• **Kurze Aufgabe 1**: Woraus wurden laut dem Text über das Jubiläum der Bleistiftfabrik die berühmten englischen Bleistifte gefertigt?

_ _ _ _

Das hundertjährige Jubiläum der Bleistiftfabrik von Faber
Im September des Jahres 1761 richtete der alte Faber, zünftiger Bleistiftmacher und Bleiweißschneider zu Nürnberg, sein „Krämchen“ her. Es bestand dies aus einem kleinen Laden, in dem er die fertige Waare kunstreich aufgestapelt hatte, und mehreren dunkeln Stuben und Kammern, die er gern seine Fabrik nennen hörte. Er hatte bei vieler Arbeit sein leidliches Brod, denn seine Bleistifte galten schon damals Etwas – auch war er sonst ein zufriedener Mann, der sich in seinen Söhnen geschickte Nachfolger heranzog. Nur ein Schmerz durchzuckte ihn, ein leiser Aerger beschlich das sonst so neidlose Gemüth, wenn er vom stolzen England hörte mit seinen berühmten Bleistiften, die aus den massiven Blöcken des reinsten Cumberlandschen Graphit gefertigt wurden, den keine heimische Composition ersetzen wollte, weder die von Graphitpulver und feinstem Thone, noch eine andere, und wäre sie noch so sinnreich gewesen. Im Wachen und Träumen stand ihm der englische Bleistift als unerreichtes Musterbild vor der Seele, und selbst in seinem letzten Stündlein soll er den Umstehenden zugeflüstert haben: „Kinder! thut’s den Englischen nach – wenn auch nicht zuvor!“
Ein volles Jahrhundert ist seitdem verflossen, und die Nachfolger des alten deutschen Fabrikanten haben auf’s Rühmlichste die Mahnung ihres Urahnen beherzigt, und das englische Fabrikat an Güte nicht allein erreicht – sondern es sogar übertroffen.

_ _ _ _

• **Kurze Aufgabe 2**: Gib aus den Einträgen alles ab der Zeile, die „Click the 'Enable“ enthält, bis einschließlich zum Ende der Einträge unverändert aus.

[Extrahierte Einträge]

_ _ _ _

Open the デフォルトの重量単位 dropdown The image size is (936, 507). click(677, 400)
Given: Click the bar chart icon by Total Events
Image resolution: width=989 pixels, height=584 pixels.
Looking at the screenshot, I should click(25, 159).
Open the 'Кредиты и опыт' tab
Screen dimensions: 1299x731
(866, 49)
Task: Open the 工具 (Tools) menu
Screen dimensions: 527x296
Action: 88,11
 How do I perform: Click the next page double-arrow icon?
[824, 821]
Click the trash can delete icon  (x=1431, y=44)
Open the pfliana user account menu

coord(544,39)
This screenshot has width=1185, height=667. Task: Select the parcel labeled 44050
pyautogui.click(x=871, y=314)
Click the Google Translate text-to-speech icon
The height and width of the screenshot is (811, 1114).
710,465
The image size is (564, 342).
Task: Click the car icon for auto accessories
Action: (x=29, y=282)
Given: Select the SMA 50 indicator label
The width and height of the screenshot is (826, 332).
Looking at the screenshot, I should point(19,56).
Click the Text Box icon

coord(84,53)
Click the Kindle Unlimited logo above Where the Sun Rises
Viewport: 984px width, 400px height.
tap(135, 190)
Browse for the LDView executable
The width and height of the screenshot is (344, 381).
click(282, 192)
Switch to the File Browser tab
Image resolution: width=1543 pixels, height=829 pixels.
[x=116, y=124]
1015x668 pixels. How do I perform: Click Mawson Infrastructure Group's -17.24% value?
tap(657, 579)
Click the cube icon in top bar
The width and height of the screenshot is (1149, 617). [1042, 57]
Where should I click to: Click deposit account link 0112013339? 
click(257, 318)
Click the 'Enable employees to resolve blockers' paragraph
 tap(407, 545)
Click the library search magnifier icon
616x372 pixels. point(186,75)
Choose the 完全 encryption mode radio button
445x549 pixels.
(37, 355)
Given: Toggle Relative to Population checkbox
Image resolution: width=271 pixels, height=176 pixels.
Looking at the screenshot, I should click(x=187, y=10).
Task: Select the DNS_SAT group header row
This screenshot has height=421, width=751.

_ _ _ _

• **Endgültige Antwort 1**: Aus den massiven Blöcken des reinsten Cumberlandschen Graphit.

• **Endgültige Antwort 2**:
Click the 'Enable employees to resolve blockers' paragraph
 tap(407, 545)
Click the library search magnifier icon
616x372 pixels. point(186,75)
Choose the 完全 encryption mode radio button
445x549 pixels.
(37, 355)
Given: Toggle Relative to Population checkbox
Image resolution: width=271 pixels, height=176 pixels.
Looking at the screenshot, I should click(x=187, y=10).
Task: Select the DNS_SAT group header row
This screenshot has height=421, width=751.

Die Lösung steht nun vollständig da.